Klassische Homöopathie

Samuel Hahnemann (1755 - 1843)
Samuel Hahnemann (1755 - 1843)

Die Homöopathie ist eine über 200 Jahre alte Wissenschaft. Sie wurde vom deutschen Arzt Samuel Hahnemann begründet. 1810 entstand sein Hauptwerk, das „Organon der Heilkunst“. Darin werden die Grundlagen und Gesetze der Homöopathie festgehalten, welche bis heute ihre Gültigkeit haben.

Unter Krankheit versteht man in der Homöopathie eine gestörte Lebenskraft (Dynamis). Wenn diese nun aus irgendeinem Grund geschwächt ist (z.B. durch Stress), kann sie den Organismus nicht mehr vor krankmachenden Einflüssen wie Bakterien, Viren, Pollen u.ä. schützen. Nun erst entstehen die Symptome (z.B. Herpesbläschen), welche uns darauf hinweisen, dass etwas nicht mehr in Ordnung ist.

Die Wirkung homöopathischer Arzneimittel beruht darauf, dass sie die Lebenskraft beeinflussen, welche die Selbstheilungskräfte anregt und sie wieder ins Gleichgewicht bringt. Sie stärken somit die Lebenskraft.


Komplexmittel

Homöopathische Komplexmittel (enthalten mehrere Substanzen), Schüssler Salze, Spagyrik etc. gehören zur Standard-Selbstmedikation einer Apotheke / Drogerie. Sie wurden entwickelt, damit der Laie ohne grosse medizinische Kenntnisse auf chemische Mittel verzichten kann. Sie bringen oft momentane Linderung einer akuten Krankheit, aber keine eigentliche Heilung (d.h. der Heuschnupfen erscheint jedes Jahr wieder, obwohl das lästige Augenjucken mit homöopathischen Komplex-Tropfen behandelt wurde…).
Da sie symptomatisch angewendet werden, wirken sie unterdrückend und können darum einen homöopathischen Behandlungsverlauf erheblich stören!

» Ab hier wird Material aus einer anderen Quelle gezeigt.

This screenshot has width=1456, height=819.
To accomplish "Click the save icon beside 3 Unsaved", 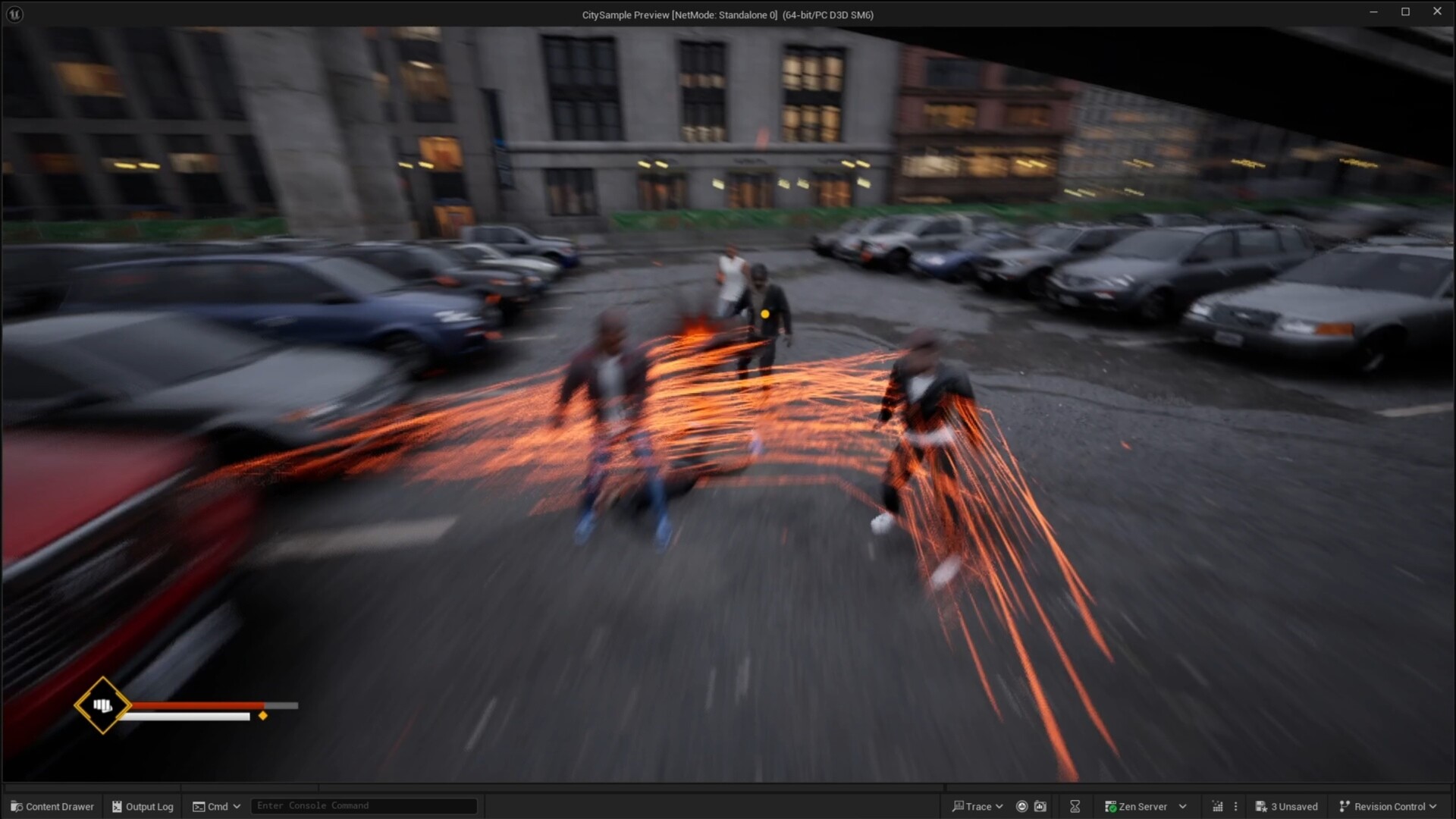I will click(x=1260, y=806).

Sie gehören nicht zur klassischen Homöopathie.

Andere Therapien

Die Homöopathie ist eine eigenständige Heilmethode mit eigenen Gesetzen.
Sie hat nichts zu tun mit anderen Heilverfahren wie Pflanzenheilkunde (Phytotherapie), Spagyrik, Bachblütentherapie, Kinesiologie, Bioresonanz, Akupunktur, Craniosacral Therapie etc.

Wenn Sie sich für ein Verfahren zur Behandlung ihrer (chronischen) Krankheit entschieden haben, bleiben Sie unbedingt dabei und mischen Sie keine Therapiearten. Weil jedes Verfahren seine eigene Gesetzmässigkeit hat, können bei Therapiekombinationen ungewollte Unterdrückungen entstehen, wodurch die eingeleitete Heilung erheblich gestört, wenn nicht sogar verunmöglicht werden kann.

Unterdrückungen

Bei einer Unterdrückung werden vordergründige Symptome zum Verschwinden gebracht; die eigentliche Krankheit (die Störung der Dynamis) geht aber weiter.

Nach einer gewissen Zeit erscheinen die Symptome wieder oder aber es entsteht eine neue (andere) Krankheit auf tieferer Ebene.